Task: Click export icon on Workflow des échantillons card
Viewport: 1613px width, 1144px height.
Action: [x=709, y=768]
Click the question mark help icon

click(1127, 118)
* * * * * * * * *
Work instruction: Going line by line, set down the data above exactly as given.

Written answer:
Task: Click export icon on Workflow des échantillons card
Viewport: 1613px width, 1144px height.
Action: [x=709, y=768]
Click the question mark help icon

click(1127, 118)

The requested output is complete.